After spending a Saturday night at a friend's bachelorette party (in spite of not being a lady), I went to a benefit for marriage equality with performances from the current cast of Hair. This is not the first benefit I've been to for the cause (regardless of my own semi-ambivalence: we'll get there), but it was a particularly special one as it happened to be the first day that same-sex weddings were happening in New York.
So let's just get this out of the way: I'm supportive of gay marriage in a very basic, "If they can do it, we should be able to do it," kind of way. My actual ambivalence is really toward the institution of marriage which to me seems a bit hokey and dated. While I understand the benefits in practice, I don't know that I believe state-recognized partnerships are really the world's best way to handle things like visitation rights and shared finances. It's the easiest, most obvious way to go about it, yes. But it seems to me to deny the complicated nature of human relationships. Plus, let's be honest: when I found out that gay marriage was legalized, my first thoughts were titally selfish: Fuck, I'd have to buy more presents, go to more weddings, and feel more pressure to find "the one." Hey, at least I'm honest about it.

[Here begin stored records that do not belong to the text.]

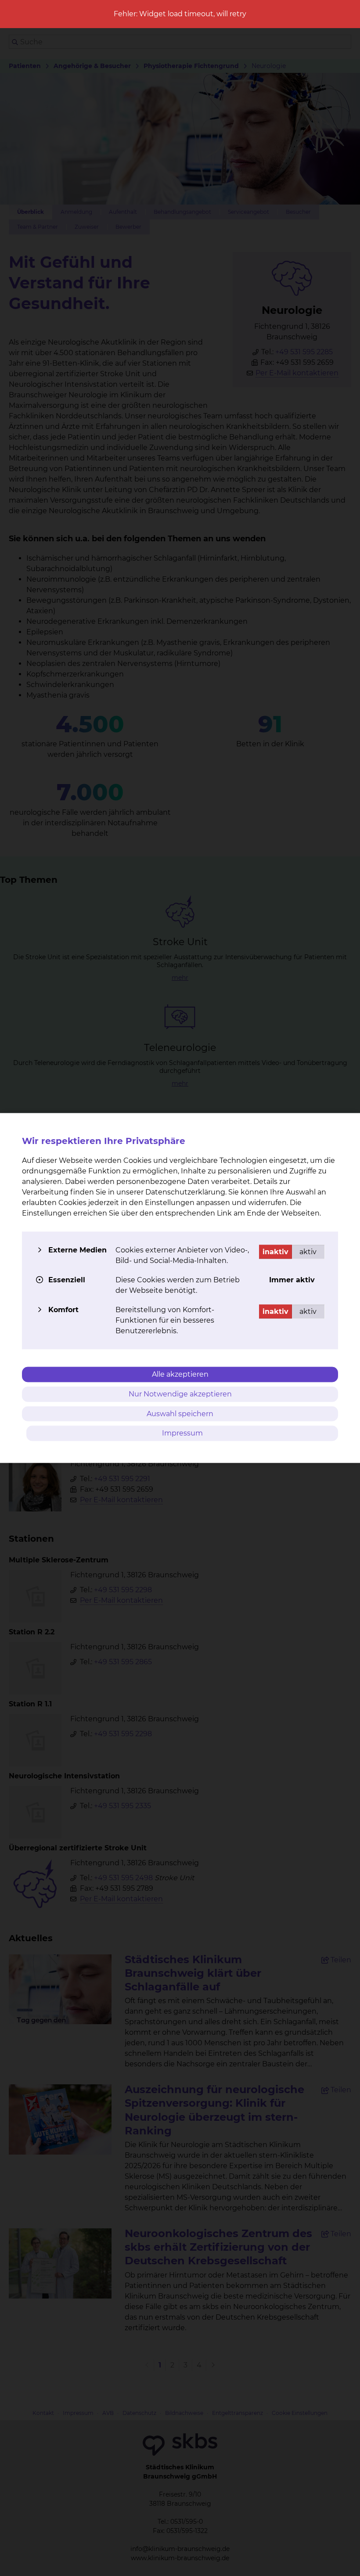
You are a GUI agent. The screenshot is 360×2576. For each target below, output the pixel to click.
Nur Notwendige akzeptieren (180, 1393)
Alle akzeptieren (180, 1374)
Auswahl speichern (180, 1413)
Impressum (182, 1433)
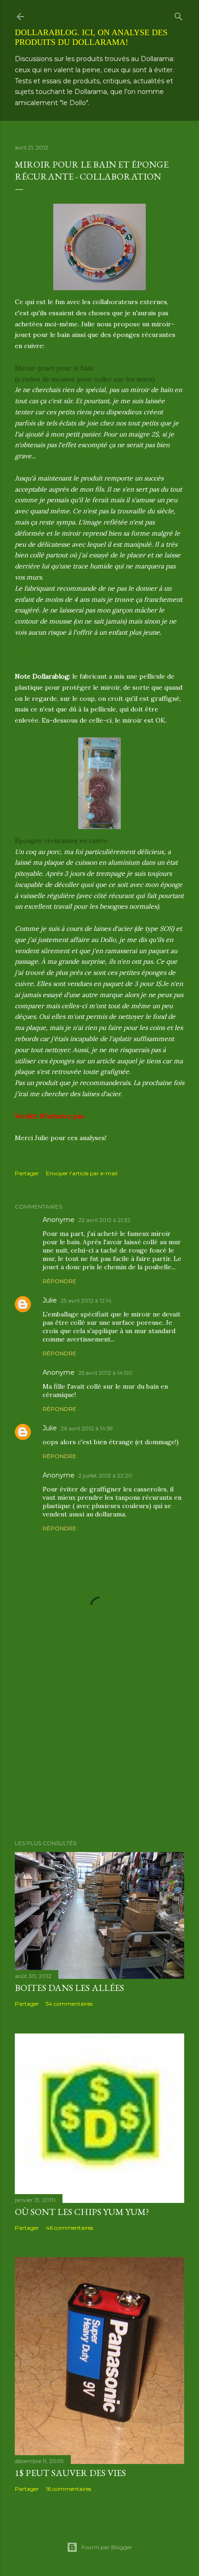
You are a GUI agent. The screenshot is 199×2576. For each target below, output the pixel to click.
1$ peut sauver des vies (70, 2473)
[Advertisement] (99, 1751)
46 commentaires (69, 2227)
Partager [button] (27, 1173)
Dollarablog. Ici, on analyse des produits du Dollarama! (91, 37)
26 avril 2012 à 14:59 (87, 1428)
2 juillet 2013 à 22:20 (105, 1475)
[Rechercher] (178, 15)
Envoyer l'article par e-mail (82, 1173)
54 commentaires (69, 2003)
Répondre (59, 1281)
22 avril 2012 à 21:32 (104, 1219)
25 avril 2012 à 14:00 (105, 1372)
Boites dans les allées (69, 1988)
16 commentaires (68, 2488)
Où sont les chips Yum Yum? (82, 2212)
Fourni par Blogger (106, 2547)
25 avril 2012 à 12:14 (86, 1300)
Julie (50, 1300)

You know what cuts through some cynical and/or self-centered bullshit? Seeing two women in their 50s in matching outfits and "Just Married" sashes, holding hands and kissing each other over and over as they waited to get into the show. Seriously. It was like a knockout punch to my heart. I couldn't have been any happier for two complete strangers. Near the top of the show, the two women were recognized from the stage and congratulated. I'm gonna skip right ahead to the highlight of the show: Kacie Sheik got up and said she had written a song for her friend's wedding reception but chickened out and hadn't performed it there. Looking into the audience, she spotted the couple and said, "Well, I guess I'm kind of singing it at yours!" I felt like the Grinch with my heart swelliing to three times its size (see, there was an explanation for my opening image!). I'm obsessed with Sheik's voice. She's been trucking along in Hair for about three years now, and she's amazing in her fairly small part, but I can't wait to see her do something new.

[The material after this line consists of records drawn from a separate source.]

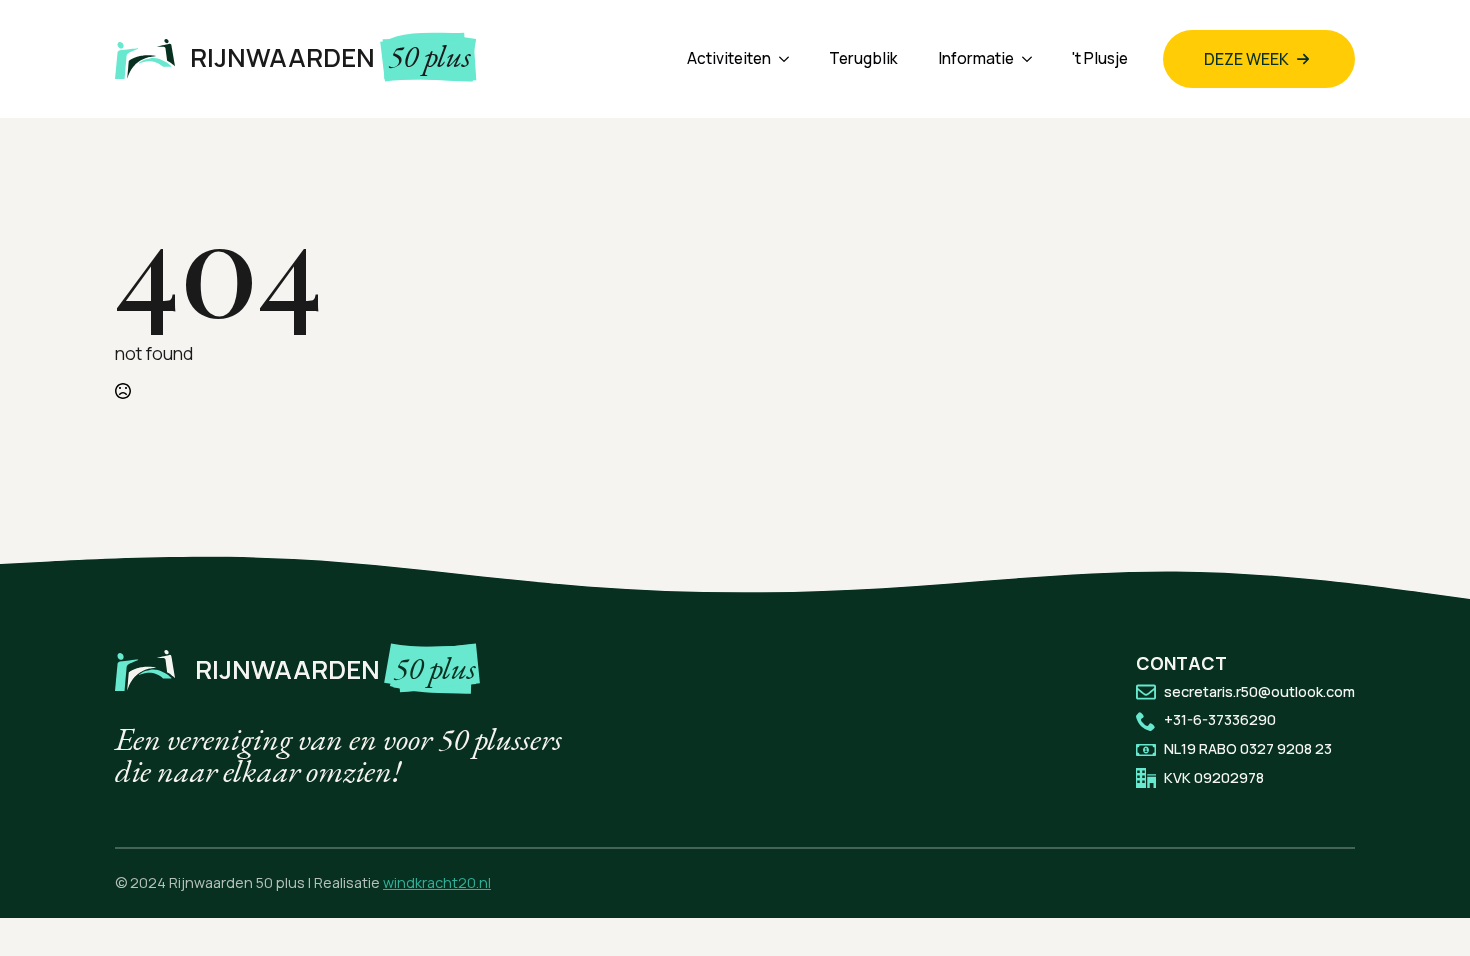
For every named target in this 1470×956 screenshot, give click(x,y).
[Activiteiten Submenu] (790, 58)
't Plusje (1100, 58)
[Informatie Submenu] (1033, 58)
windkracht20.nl (437, 882)
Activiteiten (729, 58)
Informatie (976, 58)
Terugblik (863, 58)
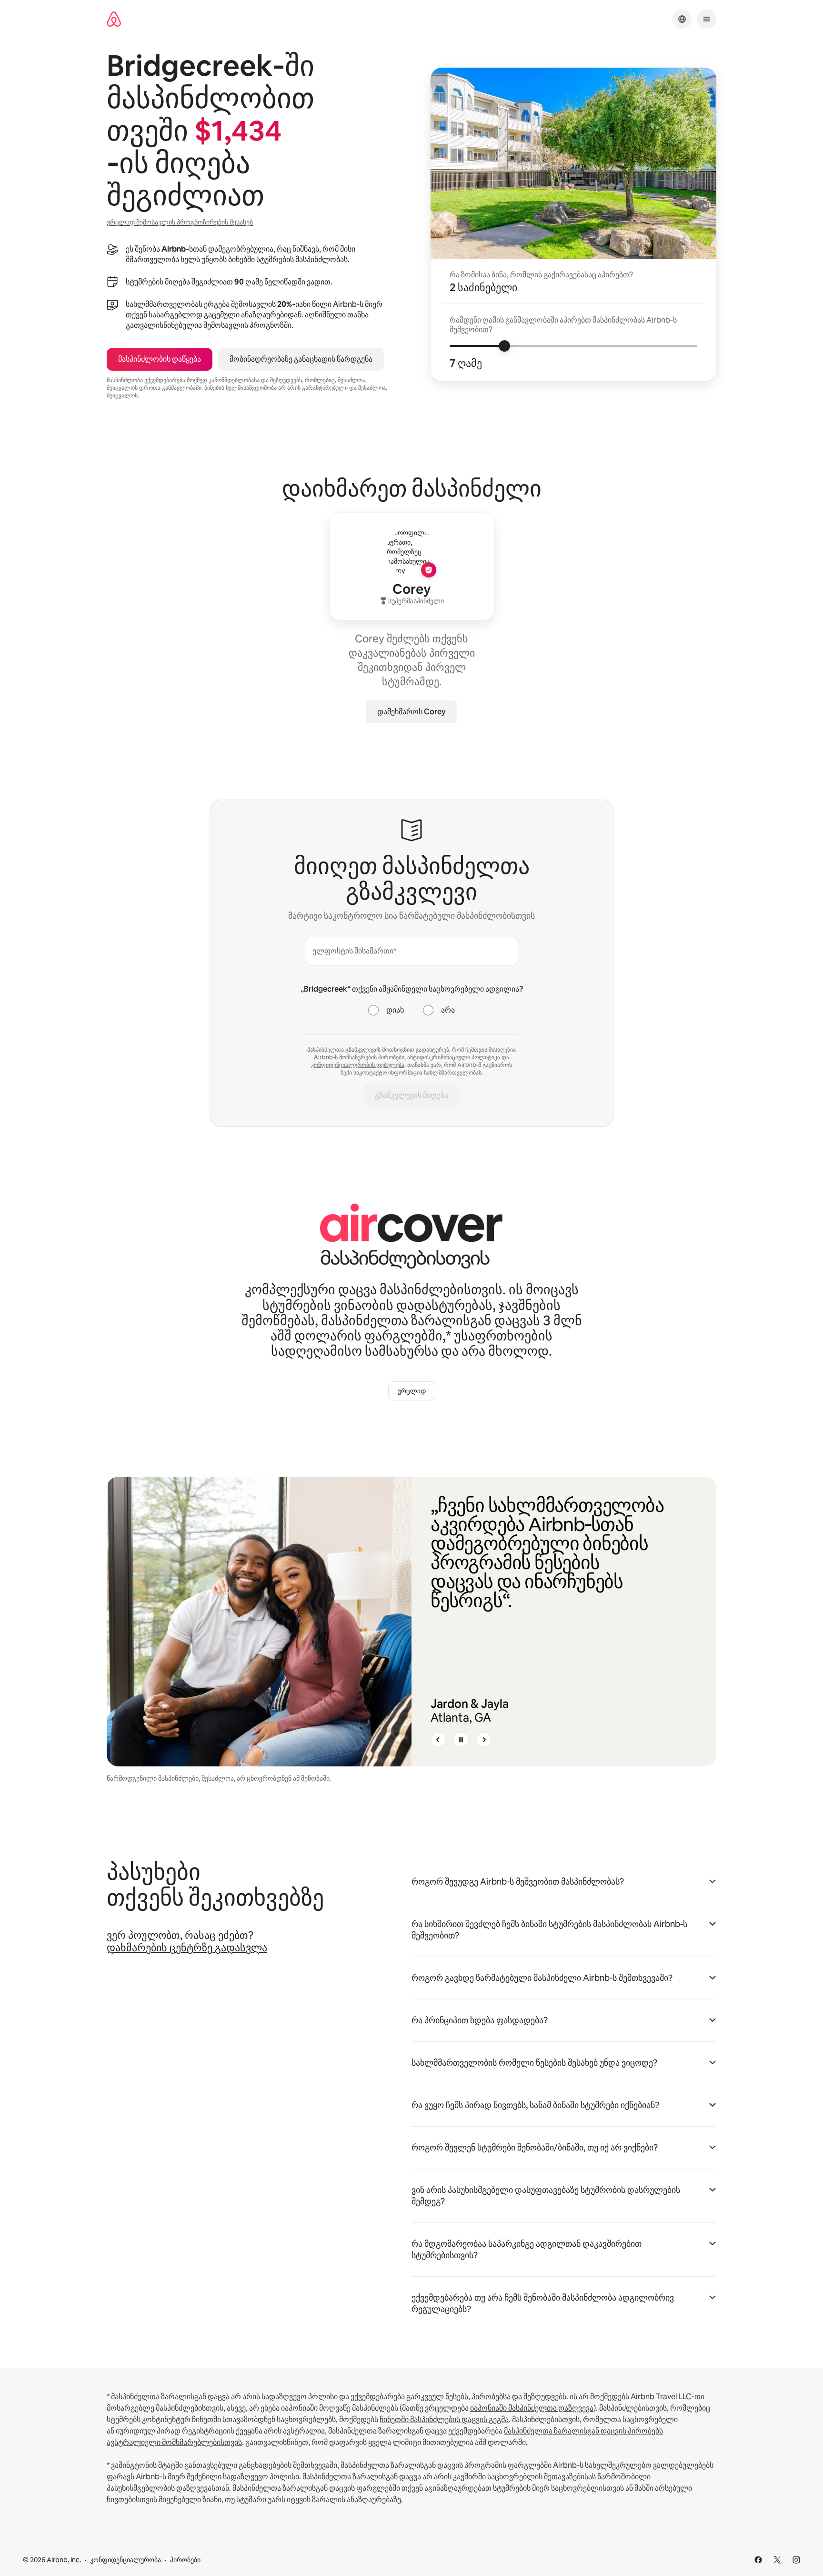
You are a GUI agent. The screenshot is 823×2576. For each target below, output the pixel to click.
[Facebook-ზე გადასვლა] (758, 2560)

None of this really addresses the performance overall which was quite fun. There was a hiccup with one other original song which the cast member (I really can't remember who it was--eeps!) tried to play her grating, Ani-esque song on the guitar and kept losing her place. Another hiccup with Nicholas Belton occasionally (yet adorably) losing the words to the song "Three is a Magic Number." Better off were Caren Lynn Tackett who ripped it up with a song SHE had written (so many multi-talented ladies!) and Allison Guinn who centered on a cover of "Dream On" that was shockingly good. Shocking only in that I didn't think ANYONE could cover that song. The show's leads were present to play guitar but allowed their lesser known castmates take the night's bows. But the night belonged to a pair of women who had flown in from California to get hitched. I may not be 100% supportive of marriage, but I could not have been any happier that those two COULD get married. So oh yes, there were tears.